Collected data entries »

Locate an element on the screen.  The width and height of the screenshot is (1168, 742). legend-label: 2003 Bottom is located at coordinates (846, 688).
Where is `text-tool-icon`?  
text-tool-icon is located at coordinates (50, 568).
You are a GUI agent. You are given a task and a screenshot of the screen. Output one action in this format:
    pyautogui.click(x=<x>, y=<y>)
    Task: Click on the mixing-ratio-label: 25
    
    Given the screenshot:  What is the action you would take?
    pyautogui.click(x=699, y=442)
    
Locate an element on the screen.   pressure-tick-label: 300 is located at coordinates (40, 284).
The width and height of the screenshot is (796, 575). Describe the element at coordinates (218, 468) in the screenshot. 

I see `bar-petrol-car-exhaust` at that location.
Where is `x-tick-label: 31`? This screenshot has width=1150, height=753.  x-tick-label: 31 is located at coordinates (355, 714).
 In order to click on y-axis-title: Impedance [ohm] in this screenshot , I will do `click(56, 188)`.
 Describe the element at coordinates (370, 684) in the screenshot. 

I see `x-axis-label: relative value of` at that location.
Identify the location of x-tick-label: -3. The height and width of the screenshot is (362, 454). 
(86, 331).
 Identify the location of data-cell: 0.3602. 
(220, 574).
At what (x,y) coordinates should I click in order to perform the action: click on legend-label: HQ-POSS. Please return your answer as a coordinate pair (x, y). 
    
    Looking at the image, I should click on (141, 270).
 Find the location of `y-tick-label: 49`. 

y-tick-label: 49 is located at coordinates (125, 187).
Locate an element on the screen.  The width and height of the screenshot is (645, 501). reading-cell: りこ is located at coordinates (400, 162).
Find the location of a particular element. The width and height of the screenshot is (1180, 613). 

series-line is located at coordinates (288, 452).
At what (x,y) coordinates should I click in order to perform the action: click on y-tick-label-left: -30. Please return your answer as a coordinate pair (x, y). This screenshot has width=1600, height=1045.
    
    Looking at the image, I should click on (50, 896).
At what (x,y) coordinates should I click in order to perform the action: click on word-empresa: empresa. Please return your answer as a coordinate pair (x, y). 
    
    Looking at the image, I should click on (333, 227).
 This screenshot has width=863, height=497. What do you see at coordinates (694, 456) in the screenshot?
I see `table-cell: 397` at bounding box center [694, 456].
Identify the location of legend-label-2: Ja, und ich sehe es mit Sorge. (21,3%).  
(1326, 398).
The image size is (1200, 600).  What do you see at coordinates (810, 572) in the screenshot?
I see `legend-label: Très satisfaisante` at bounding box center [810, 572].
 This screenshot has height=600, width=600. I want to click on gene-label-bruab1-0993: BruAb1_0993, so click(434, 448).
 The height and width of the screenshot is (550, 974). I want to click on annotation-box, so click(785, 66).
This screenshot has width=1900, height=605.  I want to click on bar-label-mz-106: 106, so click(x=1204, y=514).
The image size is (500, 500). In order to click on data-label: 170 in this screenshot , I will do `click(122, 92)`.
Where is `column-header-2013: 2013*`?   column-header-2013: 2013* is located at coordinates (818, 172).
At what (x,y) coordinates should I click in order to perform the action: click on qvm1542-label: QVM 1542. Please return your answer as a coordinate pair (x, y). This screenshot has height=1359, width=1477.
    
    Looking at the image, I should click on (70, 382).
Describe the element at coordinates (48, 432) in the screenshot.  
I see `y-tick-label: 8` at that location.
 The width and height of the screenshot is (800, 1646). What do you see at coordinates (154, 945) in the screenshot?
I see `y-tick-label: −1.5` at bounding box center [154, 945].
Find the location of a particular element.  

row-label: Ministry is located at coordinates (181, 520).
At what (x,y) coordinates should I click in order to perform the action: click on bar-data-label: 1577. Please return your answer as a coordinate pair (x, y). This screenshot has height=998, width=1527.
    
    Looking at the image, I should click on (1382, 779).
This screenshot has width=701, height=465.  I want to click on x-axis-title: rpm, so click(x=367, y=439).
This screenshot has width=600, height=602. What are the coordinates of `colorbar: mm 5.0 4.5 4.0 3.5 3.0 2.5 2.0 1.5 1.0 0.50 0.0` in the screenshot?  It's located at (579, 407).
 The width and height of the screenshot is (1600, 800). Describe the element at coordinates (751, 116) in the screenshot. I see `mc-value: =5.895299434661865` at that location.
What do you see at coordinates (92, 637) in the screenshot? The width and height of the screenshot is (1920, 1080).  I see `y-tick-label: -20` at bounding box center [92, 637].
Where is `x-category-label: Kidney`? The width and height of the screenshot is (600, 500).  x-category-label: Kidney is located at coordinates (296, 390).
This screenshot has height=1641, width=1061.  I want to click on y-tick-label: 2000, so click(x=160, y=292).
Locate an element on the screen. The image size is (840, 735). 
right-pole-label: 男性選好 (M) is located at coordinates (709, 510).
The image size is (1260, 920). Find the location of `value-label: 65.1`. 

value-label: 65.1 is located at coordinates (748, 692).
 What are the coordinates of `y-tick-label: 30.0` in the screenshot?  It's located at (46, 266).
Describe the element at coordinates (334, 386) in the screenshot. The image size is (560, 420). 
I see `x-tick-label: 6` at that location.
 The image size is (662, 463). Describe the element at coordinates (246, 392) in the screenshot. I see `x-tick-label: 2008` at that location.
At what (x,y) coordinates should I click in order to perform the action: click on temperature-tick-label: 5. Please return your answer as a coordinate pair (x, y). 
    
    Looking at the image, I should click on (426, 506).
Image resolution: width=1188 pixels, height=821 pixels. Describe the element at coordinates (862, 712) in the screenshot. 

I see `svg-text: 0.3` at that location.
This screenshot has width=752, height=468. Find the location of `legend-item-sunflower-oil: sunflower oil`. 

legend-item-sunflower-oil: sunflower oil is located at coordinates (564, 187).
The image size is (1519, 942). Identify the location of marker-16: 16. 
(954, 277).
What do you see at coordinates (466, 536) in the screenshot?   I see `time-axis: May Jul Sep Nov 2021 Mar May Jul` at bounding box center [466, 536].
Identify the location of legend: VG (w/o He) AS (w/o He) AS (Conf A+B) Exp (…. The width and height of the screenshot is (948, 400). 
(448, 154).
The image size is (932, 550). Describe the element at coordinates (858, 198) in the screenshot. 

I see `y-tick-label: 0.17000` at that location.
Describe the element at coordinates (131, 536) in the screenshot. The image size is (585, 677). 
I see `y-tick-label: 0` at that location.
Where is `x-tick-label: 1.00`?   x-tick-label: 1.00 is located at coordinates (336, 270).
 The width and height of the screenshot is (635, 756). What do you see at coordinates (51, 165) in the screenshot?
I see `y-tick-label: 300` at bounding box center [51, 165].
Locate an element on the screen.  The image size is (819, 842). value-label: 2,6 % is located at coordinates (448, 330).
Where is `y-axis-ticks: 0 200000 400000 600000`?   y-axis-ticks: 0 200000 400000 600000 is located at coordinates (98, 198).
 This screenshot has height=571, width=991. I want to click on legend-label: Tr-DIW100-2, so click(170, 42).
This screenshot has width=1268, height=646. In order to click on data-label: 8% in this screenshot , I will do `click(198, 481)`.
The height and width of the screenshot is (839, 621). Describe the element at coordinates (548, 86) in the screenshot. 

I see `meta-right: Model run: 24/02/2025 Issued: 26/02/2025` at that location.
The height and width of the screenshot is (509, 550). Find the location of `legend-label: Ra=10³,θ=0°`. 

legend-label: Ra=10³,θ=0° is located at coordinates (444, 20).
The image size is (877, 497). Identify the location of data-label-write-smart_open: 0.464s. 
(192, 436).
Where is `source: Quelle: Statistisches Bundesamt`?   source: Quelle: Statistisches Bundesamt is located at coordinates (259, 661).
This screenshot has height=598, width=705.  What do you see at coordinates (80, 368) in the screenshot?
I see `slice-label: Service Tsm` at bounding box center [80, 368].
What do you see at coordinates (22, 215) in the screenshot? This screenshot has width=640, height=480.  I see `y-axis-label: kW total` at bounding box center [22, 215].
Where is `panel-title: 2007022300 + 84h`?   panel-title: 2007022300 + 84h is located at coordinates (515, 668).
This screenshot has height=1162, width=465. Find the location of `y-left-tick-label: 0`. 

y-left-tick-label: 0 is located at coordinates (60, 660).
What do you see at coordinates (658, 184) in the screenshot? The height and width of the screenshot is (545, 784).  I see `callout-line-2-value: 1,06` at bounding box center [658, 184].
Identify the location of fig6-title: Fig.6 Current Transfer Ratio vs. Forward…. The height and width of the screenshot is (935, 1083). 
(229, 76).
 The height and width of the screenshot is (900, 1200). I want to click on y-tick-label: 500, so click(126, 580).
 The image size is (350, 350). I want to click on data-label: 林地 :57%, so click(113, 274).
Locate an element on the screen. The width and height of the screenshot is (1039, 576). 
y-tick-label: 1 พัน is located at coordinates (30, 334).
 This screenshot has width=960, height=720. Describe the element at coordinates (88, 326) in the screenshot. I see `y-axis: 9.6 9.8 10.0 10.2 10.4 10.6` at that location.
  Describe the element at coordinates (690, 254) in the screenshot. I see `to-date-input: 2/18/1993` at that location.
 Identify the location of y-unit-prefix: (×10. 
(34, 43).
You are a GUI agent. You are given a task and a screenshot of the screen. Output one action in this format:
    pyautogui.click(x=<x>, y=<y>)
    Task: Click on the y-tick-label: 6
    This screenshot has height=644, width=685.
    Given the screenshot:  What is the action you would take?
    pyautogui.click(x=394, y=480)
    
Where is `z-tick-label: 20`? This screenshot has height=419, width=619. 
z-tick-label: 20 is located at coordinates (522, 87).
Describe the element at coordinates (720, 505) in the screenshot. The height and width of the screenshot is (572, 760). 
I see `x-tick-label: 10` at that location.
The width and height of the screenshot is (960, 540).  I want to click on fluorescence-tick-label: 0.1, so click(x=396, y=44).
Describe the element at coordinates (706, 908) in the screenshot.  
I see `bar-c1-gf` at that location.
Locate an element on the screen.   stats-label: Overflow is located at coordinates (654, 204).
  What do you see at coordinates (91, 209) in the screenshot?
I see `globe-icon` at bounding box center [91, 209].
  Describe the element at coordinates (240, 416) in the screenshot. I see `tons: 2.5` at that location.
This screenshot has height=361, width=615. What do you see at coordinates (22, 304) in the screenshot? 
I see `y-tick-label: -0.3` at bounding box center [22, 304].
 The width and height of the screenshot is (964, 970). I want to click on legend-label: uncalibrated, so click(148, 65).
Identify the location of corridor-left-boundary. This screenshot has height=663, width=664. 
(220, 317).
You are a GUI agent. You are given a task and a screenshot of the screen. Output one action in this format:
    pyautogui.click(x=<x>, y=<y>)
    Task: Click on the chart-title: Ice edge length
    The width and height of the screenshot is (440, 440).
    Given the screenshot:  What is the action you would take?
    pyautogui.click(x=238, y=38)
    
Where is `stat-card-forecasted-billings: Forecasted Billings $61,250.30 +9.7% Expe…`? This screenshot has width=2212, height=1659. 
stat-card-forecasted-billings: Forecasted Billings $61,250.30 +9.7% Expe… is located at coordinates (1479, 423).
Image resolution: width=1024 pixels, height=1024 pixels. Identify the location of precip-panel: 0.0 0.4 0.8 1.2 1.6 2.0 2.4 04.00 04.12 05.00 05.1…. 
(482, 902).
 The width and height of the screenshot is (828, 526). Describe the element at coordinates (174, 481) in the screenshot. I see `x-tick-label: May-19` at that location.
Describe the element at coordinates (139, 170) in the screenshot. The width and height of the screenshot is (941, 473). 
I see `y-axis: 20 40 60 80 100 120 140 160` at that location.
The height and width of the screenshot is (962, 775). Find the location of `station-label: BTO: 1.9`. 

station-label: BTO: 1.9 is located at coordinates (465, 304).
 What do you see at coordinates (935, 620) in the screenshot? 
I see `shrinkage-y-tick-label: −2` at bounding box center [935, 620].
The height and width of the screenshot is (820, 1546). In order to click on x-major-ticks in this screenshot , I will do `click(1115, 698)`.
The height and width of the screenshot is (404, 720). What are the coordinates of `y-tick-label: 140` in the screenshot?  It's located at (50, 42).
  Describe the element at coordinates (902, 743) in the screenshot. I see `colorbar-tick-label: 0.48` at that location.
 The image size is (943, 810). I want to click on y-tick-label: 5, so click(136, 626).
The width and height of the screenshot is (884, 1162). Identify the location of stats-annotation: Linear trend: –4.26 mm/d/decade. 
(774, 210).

Problem details » Rewrite everything from the line containing "This screenshot has width=752, height=468." down to the line containing "(954, 277).", swapping "Identify" for "Determine" and leaving all else unchanged.

Result »
This screenshot has width=752, height=468. Find the location of `legend-item-sunflower-oil: sunflower oil`. 

legend-item-sunflower-oil: sunflower oil is located at coordinates (564, 187).
The image size is (1519, 942). Determine the location of marker-16: 16. 
(954, 277).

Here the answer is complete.